(Reading passage begins)
Mr. Speaker, I want to thank my hon. colleague for the work she is willing to do with her teams in the communities I am honoured to represent.
The minister talks about dealing with this long term, because we are dealing with historic wrongs. The historic wrongs are built into the operational policies of the government. The task the minister has is to deconstruct those discriminatory and racist policies. Those policies prefer to destroy indigenous families by taking their children away, rather than supporting the families in their home environment.
The Human Rights Tribunal ruling said that the department routinely denied access to drugs that were prescribed by pediatricians, and to medically necessary devices. We heard the story raised at the Human Rights Tribunal of the four-year-old child who suffered severe cardiac arrest and an anoxic brain injury. The federal government would not pay for a lifesaving bed for her to return home. That is a systemic problem.
(Reading passage ends)
(Data provided begins)
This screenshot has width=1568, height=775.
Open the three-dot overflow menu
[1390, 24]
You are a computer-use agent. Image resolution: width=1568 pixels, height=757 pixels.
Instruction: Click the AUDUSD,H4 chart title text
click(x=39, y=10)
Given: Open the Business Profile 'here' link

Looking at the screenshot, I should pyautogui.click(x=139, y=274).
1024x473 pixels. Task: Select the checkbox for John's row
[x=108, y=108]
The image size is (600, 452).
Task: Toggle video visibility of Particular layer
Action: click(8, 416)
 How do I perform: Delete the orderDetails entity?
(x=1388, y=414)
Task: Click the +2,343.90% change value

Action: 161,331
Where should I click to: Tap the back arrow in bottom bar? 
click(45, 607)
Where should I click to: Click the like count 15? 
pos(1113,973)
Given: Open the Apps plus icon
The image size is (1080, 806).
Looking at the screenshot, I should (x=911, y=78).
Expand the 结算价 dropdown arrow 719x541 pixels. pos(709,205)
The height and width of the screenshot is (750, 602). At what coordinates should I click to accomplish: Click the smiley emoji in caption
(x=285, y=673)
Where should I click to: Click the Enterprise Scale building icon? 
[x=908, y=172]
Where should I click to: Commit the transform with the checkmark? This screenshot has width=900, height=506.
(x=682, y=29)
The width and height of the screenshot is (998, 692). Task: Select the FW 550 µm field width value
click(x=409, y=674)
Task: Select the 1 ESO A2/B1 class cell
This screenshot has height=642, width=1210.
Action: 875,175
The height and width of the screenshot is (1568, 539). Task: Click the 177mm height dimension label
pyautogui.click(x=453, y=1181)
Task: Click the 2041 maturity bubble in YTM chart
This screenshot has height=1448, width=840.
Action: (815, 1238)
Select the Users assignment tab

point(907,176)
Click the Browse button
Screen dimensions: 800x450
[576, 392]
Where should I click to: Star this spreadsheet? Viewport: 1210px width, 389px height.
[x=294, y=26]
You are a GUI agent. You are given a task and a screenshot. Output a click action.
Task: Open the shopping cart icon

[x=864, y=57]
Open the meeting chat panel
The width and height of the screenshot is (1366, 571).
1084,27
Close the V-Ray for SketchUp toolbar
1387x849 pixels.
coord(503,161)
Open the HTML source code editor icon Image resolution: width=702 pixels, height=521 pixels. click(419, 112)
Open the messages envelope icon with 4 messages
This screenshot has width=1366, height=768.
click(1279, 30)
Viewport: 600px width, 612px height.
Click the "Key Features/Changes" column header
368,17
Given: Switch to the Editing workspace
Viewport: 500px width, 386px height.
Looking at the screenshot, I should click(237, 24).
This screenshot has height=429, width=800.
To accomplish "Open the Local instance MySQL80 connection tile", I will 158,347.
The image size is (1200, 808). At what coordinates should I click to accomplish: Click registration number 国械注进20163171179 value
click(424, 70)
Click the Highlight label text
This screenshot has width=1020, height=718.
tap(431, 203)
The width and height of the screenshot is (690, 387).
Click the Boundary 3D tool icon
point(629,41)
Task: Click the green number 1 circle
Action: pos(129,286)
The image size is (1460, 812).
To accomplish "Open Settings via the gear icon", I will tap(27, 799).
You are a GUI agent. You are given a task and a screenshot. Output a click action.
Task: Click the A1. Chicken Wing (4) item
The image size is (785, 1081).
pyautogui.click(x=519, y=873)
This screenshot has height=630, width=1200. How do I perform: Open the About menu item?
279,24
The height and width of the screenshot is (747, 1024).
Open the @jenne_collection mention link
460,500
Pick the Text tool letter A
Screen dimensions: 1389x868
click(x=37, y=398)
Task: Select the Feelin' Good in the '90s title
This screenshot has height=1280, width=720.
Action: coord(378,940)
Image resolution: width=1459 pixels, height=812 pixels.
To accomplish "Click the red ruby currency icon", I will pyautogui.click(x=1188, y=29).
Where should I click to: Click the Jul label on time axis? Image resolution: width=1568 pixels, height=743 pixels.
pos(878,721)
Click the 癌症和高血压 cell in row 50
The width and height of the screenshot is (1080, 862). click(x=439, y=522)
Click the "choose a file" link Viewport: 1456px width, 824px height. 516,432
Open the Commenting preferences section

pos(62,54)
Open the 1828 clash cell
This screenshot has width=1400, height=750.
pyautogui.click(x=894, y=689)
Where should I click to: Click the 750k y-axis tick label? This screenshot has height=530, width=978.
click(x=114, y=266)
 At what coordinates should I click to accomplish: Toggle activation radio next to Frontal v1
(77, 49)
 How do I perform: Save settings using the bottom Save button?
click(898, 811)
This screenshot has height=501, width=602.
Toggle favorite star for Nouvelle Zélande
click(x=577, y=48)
(Data provided ends)
Questions to answer:
**a)** Write out the part of the parliamentary speech between "The Human Rights Tribunal ruling" and "a systemic problem.", inclusive.
**b)** Write what comes next in the parliamentary speech on indigenous children and the Human Rights Tribunal ruling, picking up after its last sentence.
The records are separate material and have no connection to the text.

Response list:
**a)**
The Human Rights Tribunal ruling said that the department routinely denied access to drugs that were prescribed by pediatricians, and to medically necessary devices. We heard the story raised at the Human Rights Tribunal of the four-year-old child who suffered severe cardiac arrest and an anoxic brain injury. The federal government would not pay for a lifesaving bed for her to return home. That is a systemic problem.

**b)**
We need to implement Jordan's principle and stop talking about it, but I do not see the money for it. We need to close the gap so the child welfare shortfall ends once and for all, so children can stop living in the hotels away from their families. However, I do not see the money for that.
I know there is existing money for health care, but we know the shortfalls and the crisis. How will the minister come into line with the Human Rights Tribunal and start to dismantle the system that she has inherited and that she must oversee, so the doors are finally blown open and so “no means no” suddenly becomes “yes” for the children whenever they need it?